Politik dan agama dalam Islam tak bisa dipisahkan. Keduanya bagaikan dua saudara kembar dari ibu yang sama. Islam tidak menganggap raja dan Paus sebagai kekuatan yang terpisah. Dengan kata lain, Islam tidak mengakui perbedaan sosial antara kedaulatan negara dengan pemimpin religius karena perbedaan didasarkan pada ketakutan dan kecintaan pada Allah. Sebaliknya, Islam mengatakan semua ciptaan adalah Kerajaan Allah, umat manusia mempunyai peran khalifah (wakil) Allah, dan harus menjaga kedamaian, disiplin dan ketertiban di bumi ini, serta harus berjuang untuk keadilan dan kesetaraan. Islam tidak mengakui hak-hak istimewa berdasarkan kasta, keyakinan, dinasti atau antara pria dan wanita. Semua sama di depan Allah dan semua harus mentaati dan menyembah Allah. 
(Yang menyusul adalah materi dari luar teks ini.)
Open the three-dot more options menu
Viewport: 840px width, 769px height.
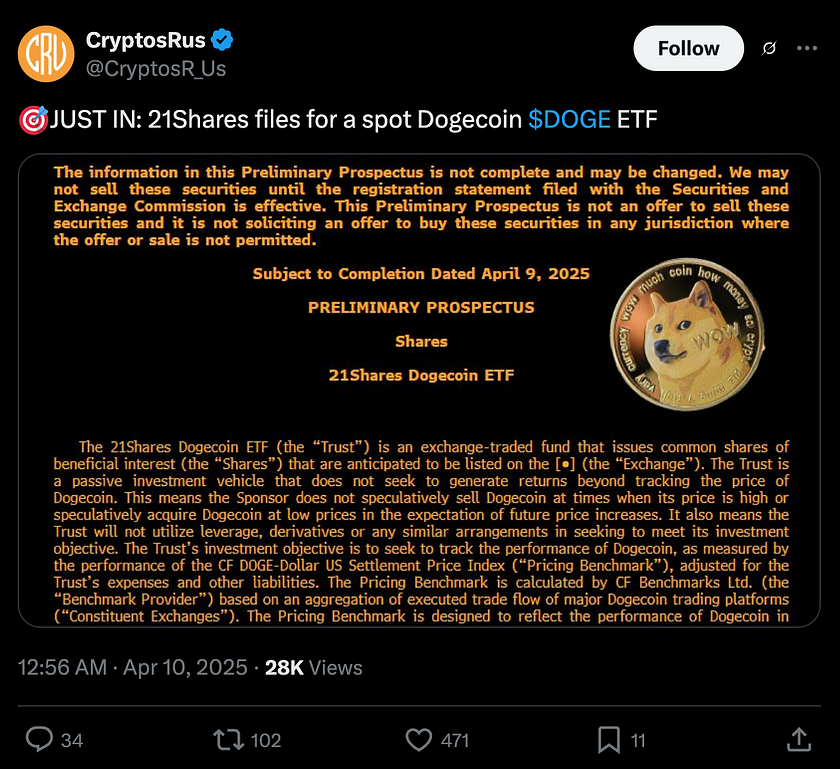807,48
Masa Kekhalifahan Abbasiyah adalah masa keemasan peradaban Islam. Cendekiawan Muslim dari seluruh dunia berkumpul di Istana Abbasiyah dan menyumbangkan pengetahuan mereka untuk memperkaya dunia ilmu pengetahuan. Saat itu, cendekiawan yang memberi sumbangan terbesar sebagai ahli politik dan ekonomi adalah al-Mawardi, yang sekarang dianggap sebagai ilmuwan besar dalam politik dan ilmu politik. Perkembangan intelektualitas selama era ini sangat luar biasa dan yang termaju selama sejarah Islam.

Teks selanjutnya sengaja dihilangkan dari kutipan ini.